Drei Tage vor den Bundesrats-wahlen bleibt offen, wie die SVP ihren Anspruch auf einen zweiten Sitz durchsetzen kann. Die Parteispitze warnt die FDP vor einer Retour-kutsche, sofern BDP-Bundesrätin Eveline Widmer-Schlumpf mit Hilfe von FDP-Stimmen gewählt wird.
Nachdem Parteipräsident Toni Brunner am Samstag die FDP vor einem nicht «konkordanten» Verhalten gewarnt hatte, sprach SVP-Nationalrat Peter Spuhler in der «SonntagsZeitung» Klartext: «Wenn Widmer-Schlumpf mit Hilfe der FDP wiedergewählt wird, haben wir eine neue Ausgangslage.»
Spuhler sprach sich dafür aus, «dass wir in diesem Fall die FDP angreifen sollten». Denn mit der Unterstützung von Widmer-Schlumpf stelle sich die FDP klar gegen die Konkordanz.
Walter lässt Hintertür offen
SVP-Bundesratskandidat Hansjörg Walter schloss zwar in Interviews eine aktive Kampfkandidatur gegen die FDP aus. Sollte er am Mittwoch von der Bundesversammlung trotzdem gegen einen FDP-Bundesrat gewählt werden, «müssten wir einen Unterbruch beantragen und das Gespräch mit der FDP suchen».
Dann würden wir «hoffentlich gemeinsam einen Entscheid fällen», sagte Walter. Denn dieses Szenario würde bedeuten: «Das Parlament will eine andere Definition von Konkordanz. Und diesen Willen muss man respektieren. Johann Schneider-Ammann wäre in dieser Situation abgewählt - ob ich annehme oder nicht.»

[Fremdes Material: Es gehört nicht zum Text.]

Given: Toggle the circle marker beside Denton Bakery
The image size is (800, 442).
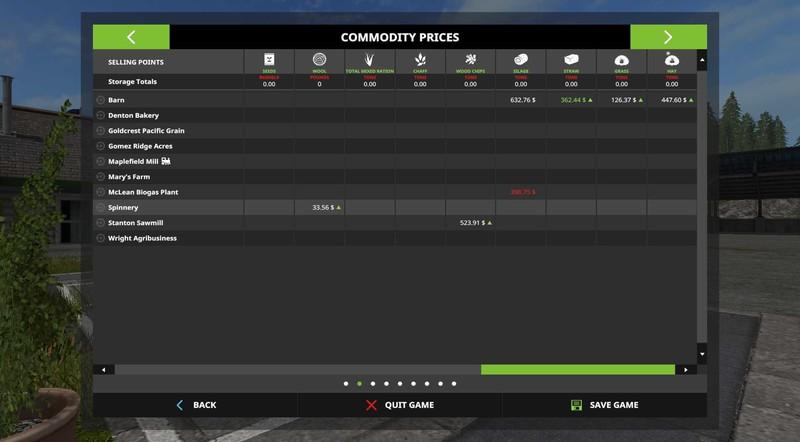Looking at the screenshot, I should (x=100, y=116).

Walter sagte im «SonntagsBlick», er habe mit der Fraktion ausgehandelt, dass er selber entscheiden werde, «ob und wann ich mich aus dem Bundesratsrennen zurückziehe». SVP-Präsident Toni Brunner schloss am Samstag auch einen Angriff auf die SP als Option nicht aus.
SVP-Basis untermauert Ansprüche mit Manifest
Ihren Anspruch auf die beiden Bundesratssitze hat die SVP am Samstag an ihrer Delegiertenversammlung in Chamblon VD mit einem «Manifest zur Wiederherstellung der Konkordanz» untermauert. Eine Rückkehr zur Vertretung der vier wählerstärksten Parteien würde der Schweizer Regierung zu ihrer alten und «dringend benötigten Stabilität» verhelfen.

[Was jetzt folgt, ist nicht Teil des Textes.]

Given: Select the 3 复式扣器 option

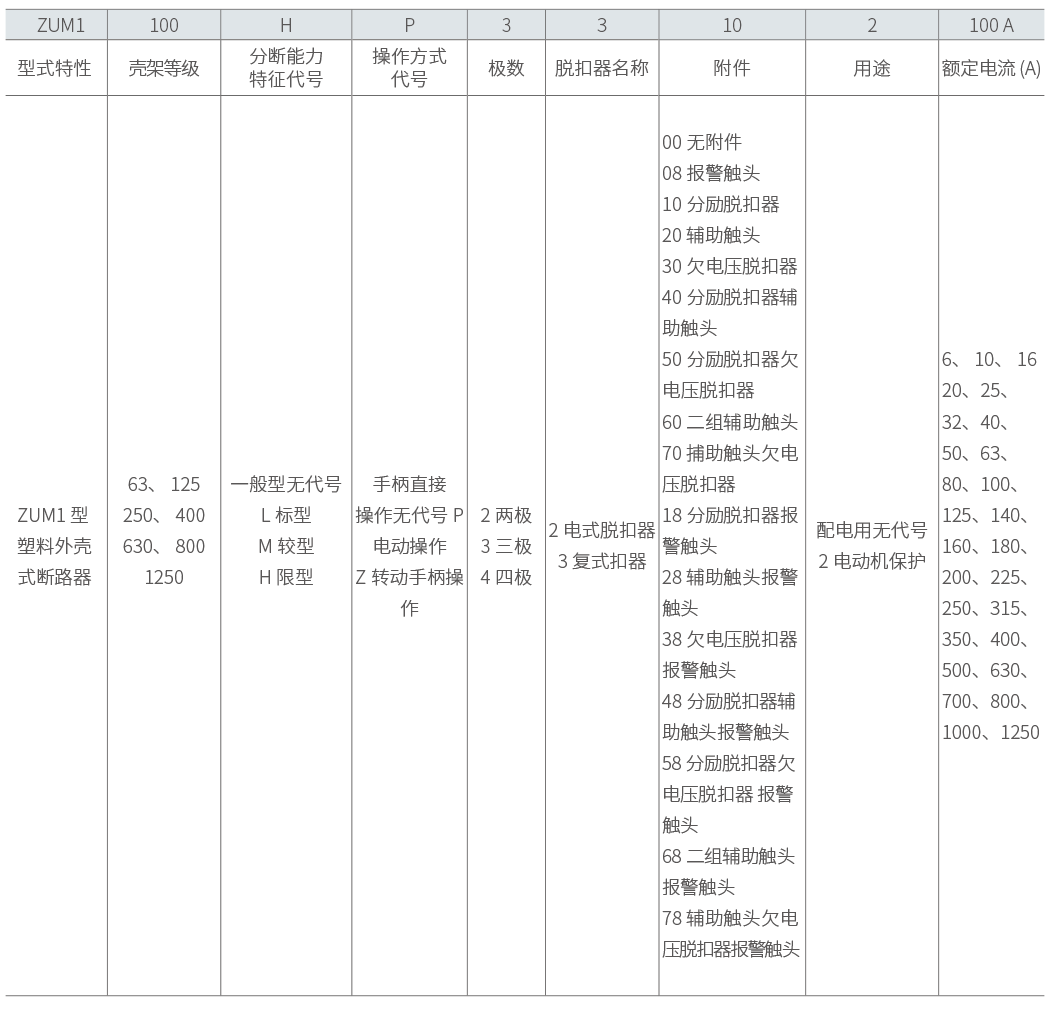Looking at the screenshot, I should pos(602,561).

Sei die SVP nicht mit zwei Mitgliedern in die Kollegialregierung eingebunden, so könne sie die volle Regierungsverantwortung nicht tragen. Dann solle die Partei an der Delegiertenversammlung vom 28. Januar «über unsere Rolle sprechen», sagte Parteipräsident Brunner. Zur Diskussion stehen soll dabei auch ein möglicher Gang in die Opposition.

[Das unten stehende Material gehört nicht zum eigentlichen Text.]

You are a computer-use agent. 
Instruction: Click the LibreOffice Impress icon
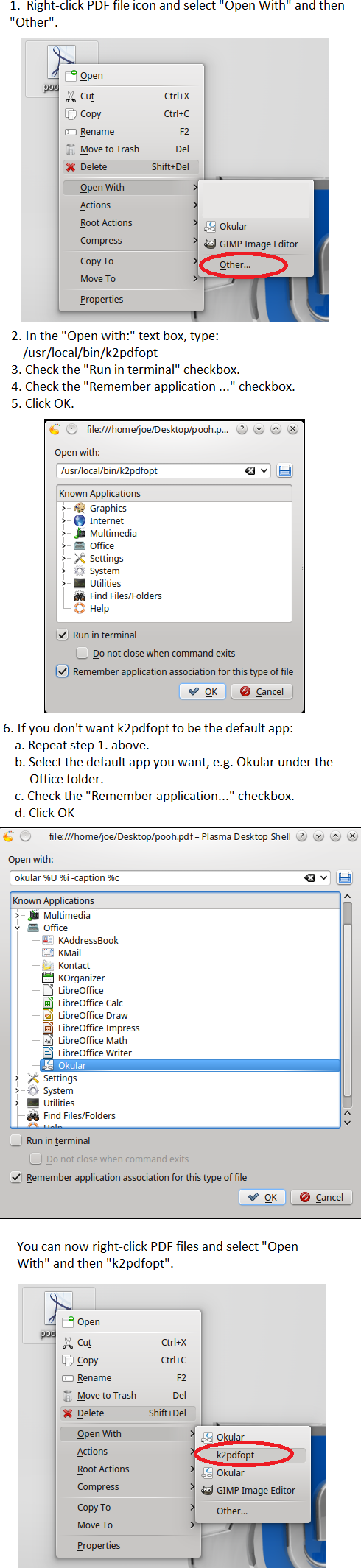click(48, 1028)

Im Manifest heisst es, die SVP ziehe eine Regierungsbeteiligung der Opposition vor. Müsse die SVP aus der Opposition agieren, sei sie gezwungen, vermehrt mit Referenden und Initiativen zu opponieren.
Gute Karten für Widmer-Schlumpf
Gute Karten für eine Wiederwahl hat BDP-Bundesrätin Eveline Widmer-Schlumpf. Am Dienstag entscheidet die Fraktion der Grünliberalen (GLP), wem sie ihre 14 Stimmen geben wird. Laut GLP-Präsident Martin Bäumle sind Widmer-Schlumpfs Wiederwahlchancen gestiegen - denn die Ausgangslage habe sich «zu Ungunsten» der SVP verändert.
Bäumle kritisierte am Wochenende die Kandidatur von Nationalratspräsident Hansjörg Walter in Interviews als «Verlegenheitslösung» und als «problematisch». Zwischen dem Amt des höchsten Schweizers und der Bundesratskandidatur gebe es «eine klare Interessenkollision». Beide Funktionen seien nicht vereinbar.